The City in Literature

A continuation of a previous lecture where the focus was on The city in the Visual Arts and the way it is shown through ownership. In my previous reflective piece, I expressed how I did not see the relation between the topic “The city in the Visual Arts” and the way that was chosen to look at it which was through ownership. But in this week’s lecture, the new topic was “The City in Literature” which through the course of the lecture, I realized is a continuation of the “City in the Visual Arts” and the relation with ownership. It show how ownership is further described in written forms, such as poems. We talked about poets that did this such as John Clare in his poem, “Trespass”. In the body of my reflective writing, ill discuss more on this topic and what I’ve learn and understand from what was said in this week’s lecture.

What is Literature?
Literature is written pieces of work with intellectual or artistic value. A definition that most would say. But I think literature is anything that is written to tell a story, give direction, instructions, to keep history even if it isn’t valuable or artistic. Because in reality, something is only valuable and artistic if we treat it so and get others to feel the same way about it.
In the lecture we looked at different places such as the Pennsylvania Station in New York of 1911, The Schipol Airport in Amsterdam, The Brunnel Bus Station and Car park and Middlesborough. All that are mention in literature or if we haven’t seen these places in persons, we would not know of them. And what I can say about the topic and how it related to what we saw in this lecture is that, along with literature from John Clare and Jon Megregor, what is really fascinating about their poems is how they descrive the scenery, the atmosphere, the area, building, and paths on which they walked. The way they described and used their word pierced one mind so well that it gave a clear picture of what they are trying to convey to their readers without being physically.
I found that literature is also a link between its expressions and the history of where its being written. As with “The Prince” by Niccolo Machiavelli which is a piece of reading I source for myself. As I read the book I found it very much relating to the topic at hand “ The City in Literature”. As Niccolo Machiavelli discussed politic rise and downfall of the different nations and the different types of governing monarchy and colonies in the 20th century, reading the text, it not only told you about the topics I listed before but it gives a you history of the time and place and what went on. The writing and his words painted a picture in your mind and so you became to gather the conditions the different countries, nations and colonies. You began to get a better picture of how it was in the past and the different between now and then. Which is why I agree with literature being a link between its expression and the history.
As Cities grew, the social and economic functions became more complex, which is why authors began using different methods to describe cities. With each change in the cities and countries came change with the way literature was produced and expressed. We can see this through different literature that was written in different time periods.
Literature is used in different ways. To convey a message, instructions, tell stories but also in legalities. Legalities such as contracts, deeds, statements. Literature has a role in ownership. As with most ownership, evidence of this is in literature, for example; a deed with information of who owns a property, a piece of writing and in the bibliography showing where the information was sourced from.
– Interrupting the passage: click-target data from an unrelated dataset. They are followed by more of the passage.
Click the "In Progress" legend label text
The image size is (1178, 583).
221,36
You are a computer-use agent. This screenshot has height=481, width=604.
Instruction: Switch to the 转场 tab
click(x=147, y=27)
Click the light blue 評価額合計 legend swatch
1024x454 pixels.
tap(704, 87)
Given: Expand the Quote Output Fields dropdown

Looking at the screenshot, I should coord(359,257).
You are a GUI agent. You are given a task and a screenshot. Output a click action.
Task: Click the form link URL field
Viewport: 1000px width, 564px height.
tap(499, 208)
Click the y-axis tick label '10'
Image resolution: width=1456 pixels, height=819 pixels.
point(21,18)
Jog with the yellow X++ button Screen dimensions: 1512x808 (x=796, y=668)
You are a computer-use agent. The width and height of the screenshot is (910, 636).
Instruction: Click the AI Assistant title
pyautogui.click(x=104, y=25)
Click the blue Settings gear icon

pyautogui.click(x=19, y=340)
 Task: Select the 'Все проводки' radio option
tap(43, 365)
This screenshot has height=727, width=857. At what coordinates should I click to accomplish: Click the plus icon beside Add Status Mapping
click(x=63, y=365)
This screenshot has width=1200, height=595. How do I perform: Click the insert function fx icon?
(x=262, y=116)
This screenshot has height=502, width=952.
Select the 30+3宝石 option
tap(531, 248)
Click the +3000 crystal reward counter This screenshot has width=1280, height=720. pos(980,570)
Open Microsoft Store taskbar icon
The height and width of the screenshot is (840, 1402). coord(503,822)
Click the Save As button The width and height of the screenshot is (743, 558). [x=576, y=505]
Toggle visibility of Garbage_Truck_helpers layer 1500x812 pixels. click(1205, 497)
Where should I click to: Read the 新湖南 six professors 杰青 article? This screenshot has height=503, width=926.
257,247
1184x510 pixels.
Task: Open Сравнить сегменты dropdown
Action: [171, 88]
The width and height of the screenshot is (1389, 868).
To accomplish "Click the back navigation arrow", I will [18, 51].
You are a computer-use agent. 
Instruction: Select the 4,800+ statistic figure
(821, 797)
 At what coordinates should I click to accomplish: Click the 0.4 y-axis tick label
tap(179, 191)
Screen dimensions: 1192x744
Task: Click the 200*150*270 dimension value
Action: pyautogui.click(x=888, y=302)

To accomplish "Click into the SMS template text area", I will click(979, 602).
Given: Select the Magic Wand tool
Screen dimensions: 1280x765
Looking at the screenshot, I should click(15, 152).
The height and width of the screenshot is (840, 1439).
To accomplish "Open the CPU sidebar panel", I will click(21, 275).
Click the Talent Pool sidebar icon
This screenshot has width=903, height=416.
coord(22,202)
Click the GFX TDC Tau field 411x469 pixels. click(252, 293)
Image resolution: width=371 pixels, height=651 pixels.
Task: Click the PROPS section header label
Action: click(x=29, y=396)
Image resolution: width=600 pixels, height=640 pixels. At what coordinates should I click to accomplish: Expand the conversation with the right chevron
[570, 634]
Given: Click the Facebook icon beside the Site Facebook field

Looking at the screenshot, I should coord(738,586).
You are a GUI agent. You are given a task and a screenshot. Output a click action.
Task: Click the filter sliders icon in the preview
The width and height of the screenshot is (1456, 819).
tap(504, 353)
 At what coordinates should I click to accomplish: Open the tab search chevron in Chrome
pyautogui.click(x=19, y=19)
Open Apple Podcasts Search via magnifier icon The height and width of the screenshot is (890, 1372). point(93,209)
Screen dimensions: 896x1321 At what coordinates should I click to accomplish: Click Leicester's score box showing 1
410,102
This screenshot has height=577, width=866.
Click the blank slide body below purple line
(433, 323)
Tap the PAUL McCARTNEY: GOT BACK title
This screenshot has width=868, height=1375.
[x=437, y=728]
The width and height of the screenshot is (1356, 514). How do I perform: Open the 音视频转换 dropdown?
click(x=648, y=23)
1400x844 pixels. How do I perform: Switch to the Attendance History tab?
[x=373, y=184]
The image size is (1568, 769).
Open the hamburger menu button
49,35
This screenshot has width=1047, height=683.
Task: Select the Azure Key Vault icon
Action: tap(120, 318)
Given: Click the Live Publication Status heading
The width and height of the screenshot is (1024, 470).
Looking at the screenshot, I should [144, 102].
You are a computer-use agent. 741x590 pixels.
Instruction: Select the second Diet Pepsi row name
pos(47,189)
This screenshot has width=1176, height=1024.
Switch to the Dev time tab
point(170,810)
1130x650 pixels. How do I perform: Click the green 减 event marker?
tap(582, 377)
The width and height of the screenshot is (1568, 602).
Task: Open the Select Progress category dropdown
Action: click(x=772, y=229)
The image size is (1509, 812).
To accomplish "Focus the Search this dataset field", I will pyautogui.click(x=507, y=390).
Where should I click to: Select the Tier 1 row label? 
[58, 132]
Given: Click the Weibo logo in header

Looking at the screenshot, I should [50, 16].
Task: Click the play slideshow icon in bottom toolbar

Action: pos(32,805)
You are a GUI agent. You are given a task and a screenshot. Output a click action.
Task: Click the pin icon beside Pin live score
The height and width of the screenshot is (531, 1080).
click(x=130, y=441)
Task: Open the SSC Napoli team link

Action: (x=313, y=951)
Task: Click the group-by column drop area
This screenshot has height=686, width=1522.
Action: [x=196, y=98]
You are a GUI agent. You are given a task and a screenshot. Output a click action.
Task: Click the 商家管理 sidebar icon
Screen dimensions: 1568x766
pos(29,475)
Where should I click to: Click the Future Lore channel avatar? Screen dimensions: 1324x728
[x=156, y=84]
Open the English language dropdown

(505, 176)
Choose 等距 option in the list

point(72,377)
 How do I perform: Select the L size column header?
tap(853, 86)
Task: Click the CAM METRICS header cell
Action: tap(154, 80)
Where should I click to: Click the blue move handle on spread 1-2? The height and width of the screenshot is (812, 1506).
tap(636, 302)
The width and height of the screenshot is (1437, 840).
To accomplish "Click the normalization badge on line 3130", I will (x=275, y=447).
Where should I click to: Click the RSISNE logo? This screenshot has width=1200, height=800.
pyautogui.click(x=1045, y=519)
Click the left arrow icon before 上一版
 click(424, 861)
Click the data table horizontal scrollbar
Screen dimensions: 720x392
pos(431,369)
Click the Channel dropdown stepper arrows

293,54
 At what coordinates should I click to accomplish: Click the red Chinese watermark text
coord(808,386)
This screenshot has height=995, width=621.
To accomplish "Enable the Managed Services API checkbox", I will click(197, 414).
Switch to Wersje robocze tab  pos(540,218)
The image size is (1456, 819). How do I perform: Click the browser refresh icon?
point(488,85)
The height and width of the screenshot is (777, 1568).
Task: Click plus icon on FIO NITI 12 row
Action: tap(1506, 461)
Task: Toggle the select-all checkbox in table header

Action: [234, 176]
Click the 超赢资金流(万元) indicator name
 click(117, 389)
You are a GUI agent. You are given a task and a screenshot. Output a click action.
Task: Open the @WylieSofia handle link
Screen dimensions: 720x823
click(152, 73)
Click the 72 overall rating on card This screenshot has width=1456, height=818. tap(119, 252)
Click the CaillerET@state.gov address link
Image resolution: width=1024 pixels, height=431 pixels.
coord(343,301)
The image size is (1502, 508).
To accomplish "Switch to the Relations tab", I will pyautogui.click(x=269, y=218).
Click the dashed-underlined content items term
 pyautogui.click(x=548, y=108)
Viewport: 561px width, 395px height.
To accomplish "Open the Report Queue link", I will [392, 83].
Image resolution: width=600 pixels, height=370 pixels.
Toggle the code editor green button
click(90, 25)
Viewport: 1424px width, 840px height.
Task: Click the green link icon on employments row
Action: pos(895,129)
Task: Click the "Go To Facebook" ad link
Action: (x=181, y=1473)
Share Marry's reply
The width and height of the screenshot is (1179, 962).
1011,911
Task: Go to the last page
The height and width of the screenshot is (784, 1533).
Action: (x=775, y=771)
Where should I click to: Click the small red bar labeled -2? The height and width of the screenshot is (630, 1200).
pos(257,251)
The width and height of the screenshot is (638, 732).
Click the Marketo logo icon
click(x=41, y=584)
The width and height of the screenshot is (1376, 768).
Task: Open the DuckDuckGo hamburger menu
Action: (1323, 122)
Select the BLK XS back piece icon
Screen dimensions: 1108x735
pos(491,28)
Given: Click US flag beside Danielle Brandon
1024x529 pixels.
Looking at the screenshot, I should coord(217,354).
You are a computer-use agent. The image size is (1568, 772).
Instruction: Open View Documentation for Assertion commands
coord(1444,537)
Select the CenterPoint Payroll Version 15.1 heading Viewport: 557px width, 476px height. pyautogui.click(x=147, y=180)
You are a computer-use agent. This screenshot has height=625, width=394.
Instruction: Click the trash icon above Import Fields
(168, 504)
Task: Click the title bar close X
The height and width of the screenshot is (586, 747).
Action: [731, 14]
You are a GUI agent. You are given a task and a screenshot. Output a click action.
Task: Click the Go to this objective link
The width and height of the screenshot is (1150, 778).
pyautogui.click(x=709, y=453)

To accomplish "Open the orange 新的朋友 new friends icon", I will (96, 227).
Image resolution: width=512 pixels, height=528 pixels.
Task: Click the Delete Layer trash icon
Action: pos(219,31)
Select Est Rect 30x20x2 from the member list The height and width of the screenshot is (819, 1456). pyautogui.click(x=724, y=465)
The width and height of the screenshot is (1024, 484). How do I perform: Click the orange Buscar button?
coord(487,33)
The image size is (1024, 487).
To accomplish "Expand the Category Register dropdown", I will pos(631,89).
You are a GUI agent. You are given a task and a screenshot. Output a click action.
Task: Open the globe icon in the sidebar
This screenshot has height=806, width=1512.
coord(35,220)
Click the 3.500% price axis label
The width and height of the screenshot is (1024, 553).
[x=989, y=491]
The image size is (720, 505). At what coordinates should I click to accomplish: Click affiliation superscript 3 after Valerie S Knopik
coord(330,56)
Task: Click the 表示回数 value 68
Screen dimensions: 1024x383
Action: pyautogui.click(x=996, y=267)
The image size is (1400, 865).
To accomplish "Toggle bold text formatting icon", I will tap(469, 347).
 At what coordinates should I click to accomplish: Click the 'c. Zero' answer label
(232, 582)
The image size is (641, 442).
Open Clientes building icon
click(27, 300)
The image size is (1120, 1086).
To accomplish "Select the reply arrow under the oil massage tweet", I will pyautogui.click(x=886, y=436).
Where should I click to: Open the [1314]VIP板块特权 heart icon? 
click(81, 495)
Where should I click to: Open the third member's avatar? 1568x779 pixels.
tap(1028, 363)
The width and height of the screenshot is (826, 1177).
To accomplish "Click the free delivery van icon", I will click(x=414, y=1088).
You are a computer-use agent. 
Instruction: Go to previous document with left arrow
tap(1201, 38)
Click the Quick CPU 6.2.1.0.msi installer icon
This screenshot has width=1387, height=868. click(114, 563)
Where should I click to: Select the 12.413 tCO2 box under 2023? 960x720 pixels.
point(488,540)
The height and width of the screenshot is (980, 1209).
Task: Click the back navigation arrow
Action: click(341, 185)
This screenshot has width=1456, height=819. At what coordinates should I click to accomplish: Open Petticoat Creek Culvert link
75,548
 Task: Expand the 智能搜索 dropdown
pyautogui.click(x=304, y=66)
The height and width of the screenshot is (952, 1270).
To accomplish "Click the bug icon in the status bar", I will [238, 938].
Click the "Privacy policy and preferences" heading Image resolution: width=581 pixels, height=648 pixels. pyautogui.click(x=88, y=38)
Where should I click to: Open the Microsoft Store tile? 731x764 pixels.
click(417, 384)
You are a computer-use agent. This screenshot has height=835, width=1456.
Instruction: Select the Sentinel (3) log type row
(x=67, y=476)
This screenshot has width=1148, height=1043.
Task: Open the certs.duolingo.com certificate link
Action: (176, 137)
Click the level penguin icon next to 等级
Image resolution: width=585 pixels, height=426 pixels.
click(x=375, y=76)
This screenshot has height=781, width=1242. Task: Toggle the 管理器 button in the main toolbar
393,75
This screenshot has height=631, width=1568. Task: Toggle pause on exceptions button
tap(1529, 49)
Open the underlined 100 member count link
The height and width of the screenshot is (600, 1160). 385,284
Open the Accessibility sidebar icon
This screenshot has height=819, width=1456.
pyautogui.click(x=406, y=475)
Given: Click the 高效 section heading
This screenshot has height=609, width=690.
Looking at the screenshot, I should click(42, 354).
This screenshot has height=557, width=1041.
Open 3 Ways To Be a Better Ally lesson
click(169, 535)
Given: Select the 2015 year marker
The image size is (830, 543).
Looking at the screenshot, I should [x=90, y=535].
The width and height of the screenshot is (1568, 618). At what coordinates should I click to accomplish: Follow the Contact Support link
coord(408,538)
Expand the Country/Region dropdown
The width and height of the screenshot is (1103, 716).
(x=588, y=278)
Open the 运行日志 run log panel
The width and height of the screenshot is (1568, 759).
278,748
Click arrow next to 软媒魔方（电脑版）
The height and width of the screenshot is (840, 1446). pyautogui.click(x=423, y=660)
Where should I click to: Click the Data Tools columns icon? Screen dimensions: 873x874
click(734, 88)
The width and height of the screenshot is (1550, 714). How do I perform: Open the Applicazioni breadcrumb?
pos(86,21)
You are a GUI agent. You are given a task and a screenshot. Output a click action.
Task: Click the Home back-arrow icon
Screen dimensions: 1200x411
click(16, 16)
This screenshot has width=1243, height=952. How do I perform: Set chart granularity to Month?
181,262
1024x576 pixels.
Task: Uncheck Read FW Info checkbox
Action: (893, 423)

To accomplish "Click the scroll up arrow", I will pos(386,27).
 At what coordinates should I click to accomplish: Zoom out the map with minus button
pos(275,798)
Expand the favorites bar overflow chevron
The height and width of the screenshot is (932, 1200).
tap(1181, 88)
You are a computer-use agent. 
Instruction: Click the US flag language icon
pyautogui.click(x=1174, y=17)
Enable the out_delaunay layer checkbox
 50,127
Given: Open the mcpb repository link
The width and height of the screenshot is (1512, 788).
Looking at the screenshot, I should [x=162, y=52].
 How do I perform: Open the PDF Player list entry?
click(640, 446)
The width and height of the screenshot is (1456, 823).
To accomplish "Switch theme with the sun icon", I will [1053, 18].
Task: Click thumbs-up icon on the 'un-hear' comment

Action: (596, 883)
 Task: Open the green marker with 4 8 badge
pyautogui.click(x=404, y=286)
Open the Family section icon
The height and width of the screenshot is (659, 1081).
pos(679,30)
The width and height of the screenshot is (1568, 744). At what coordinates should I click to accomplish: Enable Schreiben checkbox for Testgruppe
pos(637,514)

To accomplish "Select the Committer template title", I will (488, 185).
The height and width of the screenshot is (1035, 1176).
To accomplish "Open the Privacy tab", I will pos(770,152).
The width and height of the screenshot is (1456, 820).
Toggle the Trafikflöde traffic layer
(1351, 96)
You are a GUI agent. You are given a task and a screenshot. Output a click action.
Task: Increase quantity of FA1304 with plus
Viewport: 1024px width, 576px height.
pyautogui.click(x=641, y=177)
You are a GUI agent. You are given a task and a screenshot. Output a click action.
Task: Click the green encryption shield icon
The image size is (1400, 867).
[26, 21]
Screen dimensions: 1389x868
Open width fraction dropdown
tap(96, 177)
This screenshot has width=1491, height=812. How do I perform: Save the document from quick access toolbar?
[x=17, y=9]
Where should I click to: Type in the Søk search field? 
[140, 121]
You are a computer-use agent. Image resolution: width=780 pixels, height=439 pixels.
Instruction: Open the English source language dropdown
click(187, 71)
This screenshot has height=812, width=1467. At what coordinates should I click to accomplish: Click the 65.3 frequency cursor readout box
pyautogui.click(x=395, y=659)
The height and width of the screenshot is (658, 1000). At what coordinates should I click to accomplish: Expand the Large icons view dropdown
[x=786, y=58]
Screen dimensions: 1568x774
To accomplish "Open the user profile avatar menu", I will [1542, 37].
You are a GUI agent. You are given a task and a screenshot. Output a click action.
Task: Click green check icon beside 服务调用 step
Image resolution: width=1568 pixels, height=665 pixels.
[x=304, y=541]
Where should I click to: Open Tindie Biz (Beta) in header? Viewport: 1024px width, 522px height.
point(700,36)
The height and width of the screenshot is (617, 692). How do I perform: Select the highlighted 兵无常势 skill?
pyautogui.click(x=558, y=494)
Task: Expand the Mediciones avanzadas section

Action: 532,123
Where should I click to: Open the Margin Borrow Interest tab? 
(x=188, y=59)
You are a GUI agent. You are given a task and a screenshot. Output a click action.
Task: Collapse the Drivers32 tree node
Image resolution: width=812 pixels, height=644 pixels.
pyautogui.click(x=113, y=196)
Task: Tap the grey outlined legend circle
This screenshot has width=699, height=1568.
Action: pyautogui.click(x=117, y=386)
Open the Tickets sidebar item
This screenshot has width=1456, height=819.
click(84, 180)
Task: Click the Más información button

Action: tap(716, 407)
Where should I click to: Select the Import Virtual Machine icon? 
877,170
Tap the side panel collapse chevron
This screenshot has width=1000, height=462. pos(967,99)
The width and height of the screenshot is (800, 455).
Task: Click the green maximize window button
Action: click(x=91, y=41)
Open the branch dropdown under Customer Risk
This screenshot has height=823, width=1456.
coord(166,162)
For this week’s lecture “The city in Literature” I explored how literature and history are relatable through the reading of literature that was written in different periods of time. How it relates to ownership in legalities. And what I can say is that as cities grow and become more diverse, so will literature.

• Richard Lehan.(1998), xvi + 330 pp. ,“The City in Literature: An Intellectual and Cultural History” Berkeley: University of California Press.
• Machiavelli Niccolo, (1992), “The Prince”, Dover Publications, NY.
• McGregor, J. 2003, “If nobody speaks of remarkable things”, Bloomsbury, London.